Hier der Eingang mit dem gekreuzten Zebrastreifen. Sehr praktisch und sehr lustig, besonders beim Radfahren.
Und das war es auch schon. Ein Besuch im Präfektursmuseum ist nicht wirklich überzeugend. Die lokale Bibliothekswelt haben wir ehrlich gesagt noch nicht erkundet. Und vieles andere, möglicherweise Interessante, erschliesst sich einem halt ohne sehr gute Japanisch- und Kanjikenntnisse nicht.
Die süsse Spezialität von Matsuyama ist das hier: Das Bohnenküchle in Wellenform. Diesmal ein echtes.
Der Vorteil an einer überschaubaren Stadt wie Matsuyama ist, dass man sich recht bald auskennt und mit allem vertraut wird. Ausserdem liegen die Lebenshaltungskosten etwas unter dem japanischen Durchschnitt und alle betonen, dass der Fisch natürlich viiiel frischer sei als in den grossen Städten.
Wir erleben die Stadt und ihre Bewohner als sehr freundlich.
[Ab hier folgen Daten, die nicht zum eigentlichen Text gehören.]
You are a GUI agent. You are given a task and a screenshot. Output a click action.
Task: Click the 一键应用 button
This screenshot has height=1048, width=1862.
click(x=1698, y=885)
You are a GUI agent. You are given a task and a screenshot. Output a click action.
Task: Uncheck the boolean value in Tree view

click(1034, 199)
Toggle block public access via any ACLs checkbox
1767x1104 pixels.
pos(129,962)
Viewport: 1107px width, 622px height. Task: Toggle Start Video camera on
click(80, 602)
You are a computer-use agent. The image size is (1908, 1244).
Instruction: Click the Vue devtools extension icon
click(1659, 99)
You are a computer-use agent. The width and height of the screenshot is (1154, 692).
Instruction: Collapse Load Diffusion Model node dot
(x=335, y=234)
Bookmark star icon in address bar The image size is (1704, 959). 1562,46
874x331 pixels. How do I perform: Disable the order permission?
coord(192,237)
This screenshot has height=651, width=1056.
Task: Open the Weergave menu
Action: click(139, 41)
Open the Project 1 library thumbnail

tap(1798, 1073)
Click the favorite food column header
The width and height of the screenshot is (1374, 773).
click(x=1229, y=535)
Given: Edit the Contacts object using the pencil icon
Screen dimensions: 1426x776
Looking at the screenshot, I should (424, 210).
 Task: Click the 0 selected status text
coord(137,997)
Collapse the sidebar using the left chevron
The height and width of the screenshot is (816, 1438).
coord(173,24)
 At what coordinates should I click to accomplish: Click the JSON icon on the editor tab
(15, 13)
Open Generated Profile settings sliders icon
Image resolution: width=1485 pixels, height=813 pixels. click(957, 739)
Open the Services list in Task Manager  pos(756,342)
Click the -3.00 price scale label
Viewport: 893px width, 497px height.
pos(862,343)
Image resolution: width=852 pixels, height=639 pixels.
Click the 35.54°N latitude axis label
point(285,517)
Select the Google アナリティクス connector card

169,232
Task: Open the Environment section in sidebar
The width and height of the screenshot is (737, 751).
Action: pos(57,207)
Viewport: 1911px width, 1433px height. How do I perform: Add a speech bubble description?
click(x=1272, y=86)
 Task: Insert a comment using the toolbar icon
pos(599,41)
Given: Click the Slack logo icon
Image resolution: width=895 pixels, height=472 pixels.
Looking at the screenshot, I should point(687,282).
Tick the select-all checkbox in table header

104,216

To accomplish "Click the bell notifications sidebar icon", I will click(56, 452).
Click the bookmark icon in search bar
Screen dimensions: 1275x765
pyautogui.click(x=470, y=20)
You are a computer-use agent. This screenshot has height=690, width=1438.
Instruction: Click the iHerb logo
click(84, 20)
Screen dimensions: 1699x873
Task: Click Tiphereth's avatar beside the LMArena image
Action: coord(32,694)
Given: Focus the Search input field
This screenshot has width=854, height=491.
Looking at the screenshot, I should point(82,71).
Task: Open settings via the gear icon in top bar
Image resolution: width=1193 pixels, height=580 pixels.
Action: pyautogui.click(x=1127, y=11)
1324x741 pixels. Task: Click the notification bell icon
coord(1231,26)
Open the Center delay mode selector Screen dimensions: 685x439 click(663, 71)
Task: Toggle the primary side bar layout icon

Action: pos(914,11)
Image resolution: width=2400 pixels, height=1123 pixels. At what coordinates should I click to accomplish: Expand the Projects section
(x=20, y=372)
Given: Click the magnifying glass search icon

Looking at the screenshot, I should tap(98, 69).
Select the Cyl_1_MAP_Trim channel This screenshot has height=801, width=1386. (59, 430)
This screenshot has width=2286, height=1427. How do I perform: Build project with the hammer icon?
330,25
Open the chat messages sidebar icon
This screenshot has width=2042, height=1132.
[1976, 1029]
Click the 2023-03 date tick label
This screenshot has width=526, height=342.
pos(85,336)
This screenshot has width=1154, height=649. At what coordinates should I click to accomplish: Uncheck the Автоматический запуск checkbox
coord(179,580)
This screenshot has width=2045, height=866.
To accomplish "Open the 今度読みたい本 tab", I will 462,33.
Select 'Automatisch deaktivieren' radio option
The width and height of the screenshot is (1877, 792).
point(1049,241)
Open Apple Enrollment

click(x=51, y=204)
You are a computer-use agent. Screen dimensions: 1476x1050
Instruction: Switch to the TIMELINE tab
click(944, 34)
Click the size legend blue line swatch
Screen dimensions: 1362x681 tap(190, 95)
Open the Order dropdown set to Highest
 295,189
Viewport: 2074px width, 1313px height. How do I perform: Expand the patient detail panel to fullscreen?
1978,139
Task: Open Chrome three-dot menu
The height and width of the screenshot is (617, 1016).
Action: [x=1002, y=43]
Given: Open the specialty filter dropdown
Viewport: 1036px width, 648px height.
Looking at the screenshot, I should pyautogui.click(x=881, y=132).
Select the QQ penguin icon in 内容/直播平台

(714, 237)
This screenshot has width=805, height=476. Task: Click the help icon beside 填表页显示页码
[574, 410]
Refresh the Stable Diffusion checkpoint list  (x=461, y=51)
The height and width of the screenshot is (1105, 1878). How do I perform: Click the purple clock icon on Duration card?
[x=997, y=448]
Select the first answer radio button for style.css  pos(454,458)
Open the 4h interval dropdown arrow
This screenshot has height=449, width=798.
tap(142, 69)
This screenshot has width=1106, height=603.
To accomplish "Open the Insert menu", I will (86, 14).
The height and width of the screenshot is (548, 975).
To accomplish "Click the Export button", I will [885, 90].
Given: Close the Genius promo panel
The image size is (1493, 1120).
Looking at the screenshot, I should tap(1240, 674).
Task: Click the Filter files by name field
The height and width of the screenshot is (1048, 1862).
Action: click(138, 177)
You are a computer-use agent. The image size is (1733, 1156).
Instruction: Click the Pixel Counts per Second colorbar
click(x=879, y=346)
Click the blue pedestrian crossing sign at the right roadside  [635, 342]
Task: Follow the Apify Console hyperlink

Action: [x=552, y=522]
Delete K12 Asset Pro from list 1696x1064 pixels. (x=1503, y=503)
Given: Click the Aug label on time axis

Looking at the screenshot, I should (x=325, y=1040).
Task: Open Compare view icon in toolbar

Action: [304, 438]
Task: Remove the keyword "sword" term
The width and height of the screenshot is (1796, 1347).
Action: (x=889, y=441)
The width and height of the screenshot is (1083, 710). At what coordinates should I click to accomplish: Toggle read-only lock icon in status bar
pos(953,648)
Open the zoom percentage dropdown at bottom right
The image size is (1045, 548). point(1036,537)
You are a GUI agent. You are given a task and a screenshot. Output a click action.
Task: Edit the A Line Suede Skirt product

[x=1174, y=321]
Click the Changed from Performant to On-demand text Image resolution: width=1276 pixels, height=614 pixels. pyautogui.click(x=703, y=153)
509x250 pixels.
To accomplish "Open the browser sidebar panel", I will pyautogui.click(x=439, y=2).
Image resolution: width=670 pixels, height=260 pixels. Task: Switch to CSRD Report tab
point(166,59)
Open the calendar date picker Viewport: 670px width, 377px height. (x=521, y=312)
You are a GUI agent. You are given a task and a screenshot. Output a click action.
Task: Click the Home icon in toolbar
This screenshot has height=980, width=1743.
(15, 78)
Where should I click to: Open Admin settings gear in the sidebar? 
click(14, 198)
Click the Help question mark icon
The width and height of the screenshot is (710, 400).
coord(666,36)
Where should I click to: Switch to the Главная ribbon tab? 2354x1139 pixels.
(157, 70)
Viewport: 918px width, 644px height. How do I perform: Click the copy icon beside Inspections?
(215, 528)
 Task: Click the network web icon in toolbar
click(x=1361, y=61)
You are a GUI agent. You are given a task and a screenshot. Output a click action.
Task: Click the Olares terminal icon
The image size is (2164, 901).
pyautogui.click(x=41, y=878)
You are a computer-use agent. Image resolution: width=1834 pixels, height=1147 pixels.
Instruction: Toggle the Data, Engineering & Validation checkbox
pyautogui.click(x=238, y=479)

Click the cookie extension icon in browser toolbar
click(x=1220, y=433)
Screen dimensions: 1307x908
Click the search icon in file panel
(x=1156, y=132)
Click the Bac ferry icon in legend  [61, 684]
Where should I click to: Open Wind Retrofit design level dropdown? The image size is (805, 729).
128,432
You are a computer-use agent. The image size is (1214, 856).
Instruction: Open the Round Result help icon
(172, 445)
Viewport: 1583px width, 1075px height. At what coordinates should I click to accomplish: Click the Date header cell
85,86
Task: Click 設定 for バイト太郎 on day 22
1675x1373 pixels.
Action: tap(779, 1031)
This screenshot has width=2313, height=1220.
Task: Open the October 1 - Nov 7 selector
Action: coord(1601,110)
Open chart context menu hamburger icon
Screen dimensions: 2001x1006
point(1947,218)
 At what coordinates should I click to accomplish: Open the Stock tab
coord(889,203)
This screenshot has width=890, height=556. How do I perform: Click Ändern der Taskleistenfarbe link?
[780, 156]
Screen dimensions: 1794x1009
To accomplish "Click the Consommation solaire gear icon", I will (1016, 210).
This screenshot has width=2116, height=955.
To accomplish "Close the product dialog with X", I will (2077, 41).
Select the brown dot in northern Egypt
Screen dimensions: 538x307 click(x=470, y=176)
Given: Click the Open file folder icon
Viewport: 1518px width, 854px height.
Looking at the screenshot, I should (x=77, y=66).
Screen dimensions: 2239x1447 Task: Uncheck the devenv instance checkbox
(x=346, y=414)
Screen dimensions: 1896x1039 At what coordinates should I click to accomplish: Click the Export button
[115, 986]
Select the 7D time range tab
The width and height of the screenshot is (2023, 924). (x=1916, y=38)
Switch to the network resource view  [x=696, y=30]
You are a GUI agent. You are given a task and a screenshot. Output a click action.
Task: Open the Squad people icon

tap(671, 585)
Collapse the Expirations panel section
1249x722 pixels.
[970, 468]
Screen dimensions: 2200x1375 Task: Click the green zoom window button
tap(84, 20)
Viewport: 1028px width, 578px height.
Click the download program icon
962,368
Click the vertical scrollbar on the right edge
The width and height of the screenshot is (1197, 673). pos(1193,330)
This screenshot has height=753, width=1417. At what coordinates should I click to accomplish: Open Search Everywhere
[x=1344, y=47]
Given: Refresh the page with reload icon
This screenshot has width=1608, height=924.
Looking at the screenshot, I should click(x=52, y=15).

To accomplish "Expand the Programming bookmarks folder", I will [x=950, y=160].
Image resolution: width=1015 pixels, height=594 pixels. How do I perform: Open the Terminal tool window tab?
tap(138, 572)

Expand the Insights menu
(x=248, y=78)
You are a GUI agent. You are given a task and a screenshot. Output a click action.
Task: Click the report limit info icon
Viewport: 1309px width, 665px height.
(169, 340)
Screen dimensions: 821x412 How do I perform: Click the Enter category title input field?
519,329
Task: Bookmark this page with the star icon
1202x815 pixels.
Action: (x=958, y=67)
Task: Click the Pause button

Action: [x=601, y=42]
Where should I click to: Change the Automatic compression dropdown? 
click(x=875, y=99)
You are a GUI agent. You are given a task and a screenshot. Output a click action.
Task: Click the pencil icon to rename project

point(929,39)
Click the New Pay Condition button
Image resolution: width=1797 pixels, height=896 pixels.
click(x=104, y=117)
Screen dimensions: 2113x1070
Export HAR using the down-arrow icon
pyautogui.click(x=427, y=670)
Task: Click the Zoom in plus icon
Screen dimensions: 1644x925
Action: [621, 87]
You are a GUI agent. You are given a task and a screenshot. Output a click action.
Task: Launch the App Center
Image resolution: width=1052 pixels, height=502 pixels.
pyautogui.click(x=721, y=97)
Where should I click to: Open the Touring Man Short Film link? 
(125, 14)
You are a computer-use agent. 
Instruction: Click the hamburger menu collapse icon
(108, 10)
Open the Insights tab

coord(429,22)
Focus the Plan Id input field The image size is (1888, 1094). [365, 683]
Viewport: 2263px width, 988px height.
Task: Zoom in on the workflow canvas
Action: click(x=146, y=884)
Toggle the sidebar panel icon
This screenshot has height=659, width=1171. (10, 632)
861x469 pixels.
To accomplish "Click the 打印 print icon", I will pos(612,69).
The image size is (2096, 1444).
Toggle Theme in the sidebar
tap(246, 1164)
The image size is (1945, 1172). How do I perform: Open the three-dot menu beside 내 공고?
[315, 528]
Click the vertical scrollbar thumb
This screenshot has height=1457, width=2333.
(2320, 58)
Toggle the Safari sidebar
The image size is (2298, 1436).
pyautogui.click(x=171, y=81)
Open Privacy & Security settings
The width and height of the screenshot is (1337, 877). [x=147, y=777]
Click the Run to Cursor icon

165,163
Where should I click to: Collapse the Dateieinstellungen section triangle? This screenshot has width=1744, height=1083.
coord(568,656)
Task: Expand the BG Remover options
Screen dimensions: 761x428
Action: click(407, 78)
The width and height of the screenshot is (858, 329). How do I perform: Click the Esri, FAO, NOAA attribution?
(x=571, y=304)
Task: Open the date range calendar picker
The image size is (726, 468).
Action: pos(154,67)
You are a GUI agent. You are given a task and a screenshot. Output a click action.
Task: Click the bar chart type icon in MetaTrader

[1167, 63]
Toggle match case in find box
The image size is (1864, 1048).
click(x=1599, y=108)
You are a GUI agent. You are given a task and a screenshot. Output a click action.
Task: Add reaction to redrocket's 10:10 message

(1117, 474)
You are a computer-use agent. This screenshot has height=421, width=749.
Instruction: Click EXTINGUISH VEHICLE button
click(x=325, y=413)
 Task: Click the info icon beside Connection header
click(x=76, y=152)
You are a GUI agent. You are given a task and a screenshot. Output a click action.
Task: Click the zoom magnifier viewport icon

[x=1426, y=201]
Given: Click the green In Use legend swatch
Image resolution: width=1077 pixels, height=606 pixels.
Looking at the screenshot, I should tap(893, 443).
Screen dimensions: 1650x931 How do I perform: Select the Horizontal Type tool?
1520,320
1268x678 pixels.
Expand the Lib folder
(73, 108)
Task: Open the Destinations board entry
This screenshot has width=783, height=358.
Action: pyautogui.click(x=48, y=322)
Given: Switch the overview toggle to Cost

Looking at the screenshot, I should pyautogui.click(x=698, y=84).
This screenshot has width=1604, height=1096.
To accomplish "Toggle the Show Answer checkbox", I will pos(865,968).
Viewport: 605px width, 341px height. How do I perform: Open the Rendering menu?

Spätestens beim zweiten Besuch des Starbucks oder im Restaurant wird man schon wiedererkannt und erfreut begrüsst, beim dritten mal gehört man schon dazu.
Natürlich fallen wir mitteleuropäische Riesen mit den Zwergenvelos auf, aber es ist doch nett, wenn einem selbst der Aufpasser an der Baugrube beim Durchwinken freundlich grüsst.
Nein, ich werde nicht vom lokalen Touristenbüro gesponsert… 😉 Wir sind jedenfalls schon gespannt, wie wir Fukuoka/Hakata innerhalb einer Woche erleben werden.